What to produce
In the Atlantic Yards column below, rewrite the passage that starts with "Or as some might" and ends with "with government intervention.", changing "eminent domain" to "forced government purchase".

Source extract
--- Start ---

Wednesday, July 4, 2007

Brooklyn Deserves Atlantic Yards

By Matthew Lysiak
Serf City

If there ever was a time when Brooklyn was home to the counter-culture, anti-establishment movement, it died long ago—the current prevailing philosophy now
ruling the borough is one of righteous conformity.
Like most philosophies, this one has begun to manifest itself in the form of the steel and mortar called Atlantic Yards, and nowhere this is more evident than in the hypocrisy of Brooklyn residents who have been expressing outrage over Bruce Ratner’s project and its broad abuse of government power. These “activists” should afford themselves a moment for introspection because, after all, this “redevelopment”
is largely of their own making.
Or as some might say, you reap what you sow.
Atlantic Yards is developer Bruce Ratner’s mixed-use commercial and residential development project of 16 buildings, currently in the works around Downtown Brooklyn, and centered on the development of the Barclays Center. 8.4 acres of the 22 acre project is to be built over a train yard that is utilized by the Long Island Rail Road—and the project has been embedded with controversy from the beginning.
First, the project is employing the use of eminent domain to acquire the property Ratner can’t purchase conventionally. Ratner had offered tenants up to $1 million to leave their homes, plus he guaranteed them an apartment in the new
complex at the same rent they were previously paying, but those who have refused Ratner’s offer are being threatened with government intervention.
Another controversial aspect of the development is that the same property that was valued at $214 million in 2005, ended up being sold to Ratner for only $100 million. The sale was made despite higher bids, since the MTA decided to negotiate exclusively with Ratner. All inquiries into the details of the plan have been met with resistance.
Despite the controversy and ongoing litigation, construction
began in February.
Last month the New York Libertarian Party appropriately called for a nationwide boycott of Barclay’s Bank on the grounds that its participation in the Atlantic Yards project is an endorsement of the seizure of private property— but the LP represents a small percentage of reasoned-consistent dissent on the issue.
For most residents who are actively involved with Atlantic Yards, it isn’t private property rights, the estimated $1.1 billion in taxpayer subsidies, or the sweetheart deal that has provoked community outrage amongst Brooklyn’s proud citizenry (although they have opportunistically jumped on each of these reasons when it has become convenient), but rather what appears to be a deeply rooted hysteria about progress in the form of change.
Just listen to the discussions about the Atlantic Yards, which always seem to center on the unspoken concept that a larger-than-life force is invading Brooklyn, pushing our cherished structures, and more importantly, the memories they represent, right out of existence.
Change is coming, and Brooklyn is afraid.
It is becoming more and more apparent that Brooklyn has lost her will and sense of adventure; she fears the future and the progress that comes with embracing technology, and instead looks for comfort in the familiar, through the structures of the past—a living representation of a fear based world-view.
As their old, stale building begins to come down to make way for a newer and improved models, many residents are agonizing like they have lost a child, because in many ways, the security (through familiarity) that the crumbling structures represent evokes powerful emotions—just as the fluid dynamic of the new buildings is almost instinctually a threat.
This misplaced connection to the structures of our past may be the root of the anti-progress fears in Brooklyn, but the erosion of individual freedom is only truly feared by residents on a superficial level.

--- End ---

Dataset content

--- Start ---

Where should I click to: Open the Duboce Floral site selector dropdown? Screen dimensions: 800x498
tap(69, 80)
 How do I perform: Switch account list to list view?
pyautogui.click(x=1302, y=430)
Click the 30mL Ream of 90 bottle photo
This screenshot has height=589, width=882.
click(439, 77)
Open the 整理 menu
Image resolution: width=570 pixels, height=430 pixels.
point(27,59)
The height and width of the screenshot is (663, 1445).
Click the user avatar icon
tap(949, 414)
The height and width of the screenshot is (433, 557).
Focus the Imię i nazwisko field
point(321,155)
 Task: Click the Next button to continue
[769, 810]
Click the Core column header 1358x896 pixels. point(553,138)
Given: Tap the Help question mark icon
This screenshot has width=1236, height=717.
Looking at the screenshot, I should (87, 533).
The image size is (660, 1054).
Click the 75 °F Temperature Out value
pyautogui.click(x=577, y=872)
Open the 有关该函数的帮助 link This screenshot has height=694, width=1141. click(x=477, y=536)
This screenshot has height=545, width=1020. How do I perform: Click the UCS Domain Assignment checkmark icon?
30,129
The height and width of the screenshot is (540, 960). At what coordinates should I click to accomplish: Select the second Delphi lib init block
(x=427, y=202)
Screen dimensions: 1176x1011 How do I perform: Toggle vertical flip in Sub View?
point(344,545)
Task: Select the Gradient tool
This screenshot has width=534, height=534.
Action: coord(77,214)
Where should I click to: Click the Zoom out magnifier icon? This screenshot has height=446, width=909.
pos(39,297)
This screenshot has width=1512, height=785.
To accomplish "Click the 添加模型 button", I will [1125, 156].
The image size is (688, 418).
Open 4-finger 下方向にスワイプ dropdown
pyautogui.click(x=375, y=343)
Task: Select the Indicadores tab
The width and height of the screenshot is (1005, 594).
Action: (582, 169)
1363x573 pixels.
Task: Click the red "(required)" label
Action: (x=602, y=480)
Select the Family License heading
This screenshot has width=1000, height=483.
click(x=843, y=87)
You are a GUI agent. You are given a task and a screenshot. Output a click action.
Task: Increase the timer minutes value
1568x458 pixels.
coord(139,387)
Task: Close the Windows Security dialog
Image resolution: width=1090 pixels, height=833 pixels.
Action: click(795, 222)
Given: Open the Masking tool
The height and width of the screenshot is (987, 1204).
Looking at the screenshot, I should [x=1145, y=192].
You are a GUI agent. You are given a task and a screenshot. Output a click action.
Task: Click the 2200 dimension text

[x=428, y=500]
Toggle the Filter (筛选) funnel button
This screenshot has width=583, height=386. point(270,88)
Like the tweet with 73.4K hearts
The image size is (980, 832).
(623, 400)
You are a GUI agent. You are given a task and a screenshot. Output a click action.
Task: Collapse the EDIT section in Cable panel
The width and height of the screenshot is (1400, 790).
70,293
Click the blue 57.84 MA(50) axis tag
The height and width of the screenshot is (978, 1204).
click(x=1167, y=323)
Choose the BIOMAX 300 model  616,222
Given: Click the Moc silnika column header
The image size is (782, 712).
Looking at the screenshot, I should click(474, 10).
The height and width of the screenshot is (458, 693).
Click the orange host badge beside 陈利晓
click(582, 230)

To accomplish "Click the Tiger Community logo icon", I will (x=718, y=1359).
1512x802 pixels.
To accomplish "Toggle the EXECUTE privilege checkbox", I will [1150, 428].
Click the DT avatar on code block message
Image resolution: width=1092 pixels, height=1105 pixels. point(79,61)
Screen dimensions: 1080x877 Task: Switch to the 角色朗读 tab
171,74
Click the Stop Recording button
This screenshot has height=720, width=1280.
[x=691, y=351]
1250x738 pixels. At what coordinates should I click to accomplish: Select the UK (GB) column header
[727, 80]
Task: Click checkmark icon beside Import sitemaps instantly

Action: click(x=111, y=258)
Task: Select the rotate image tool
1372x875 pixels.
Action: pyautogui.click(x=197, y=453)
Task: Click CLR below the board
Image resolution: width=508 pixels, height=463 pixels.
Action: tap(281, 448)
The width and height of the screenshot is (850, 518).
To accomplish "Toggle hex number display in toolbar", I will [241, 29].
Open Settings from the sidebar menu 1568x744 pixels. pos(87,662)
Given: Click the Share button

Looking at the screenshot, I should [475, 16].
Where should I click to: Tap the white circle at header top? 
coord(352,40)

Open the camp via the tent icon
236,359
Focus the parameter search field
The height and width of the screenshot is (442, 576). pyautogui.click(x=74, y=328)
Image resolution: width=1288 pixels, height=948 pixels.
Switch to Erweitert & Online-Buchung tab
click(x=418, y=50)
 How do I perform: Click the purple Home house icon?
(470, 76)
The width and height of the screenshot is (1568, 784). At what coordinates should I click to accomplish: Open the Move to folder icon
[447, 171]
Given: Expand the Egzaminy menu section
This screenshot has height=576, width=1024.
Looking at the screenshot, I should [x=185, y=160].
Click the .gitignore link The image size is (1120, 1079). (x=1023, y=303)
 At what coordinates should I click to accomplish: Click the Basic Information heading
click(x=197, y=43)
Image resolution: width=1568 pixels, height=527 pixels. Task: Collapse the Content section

--- End ---

Answer to the task
Or as some might say, you reap what you sow.
Atlantic Yards is developer Bruce Ratner’s mixed-use commercial and residential development project of 16 buildings, currently in the works around Downtown Brooklyn, and centered on the development of the Barclays Center. 8.4 acres of the 22 acre project is to be built over a train yard that is utilized by the Long Island Rail Road—and the project has been embedded with controversy from the beginning.
First, the project is employing the use of forced government purchase to acquire the property Ratner can’t purchase conventionally. Ratner had offered tenants up to $1 million to leave their homes, plus he guaranteed them an apartment in the new
complex at the same rent they were previously paying, but those who have refused Ratner’s offer are being threatened with government intervention.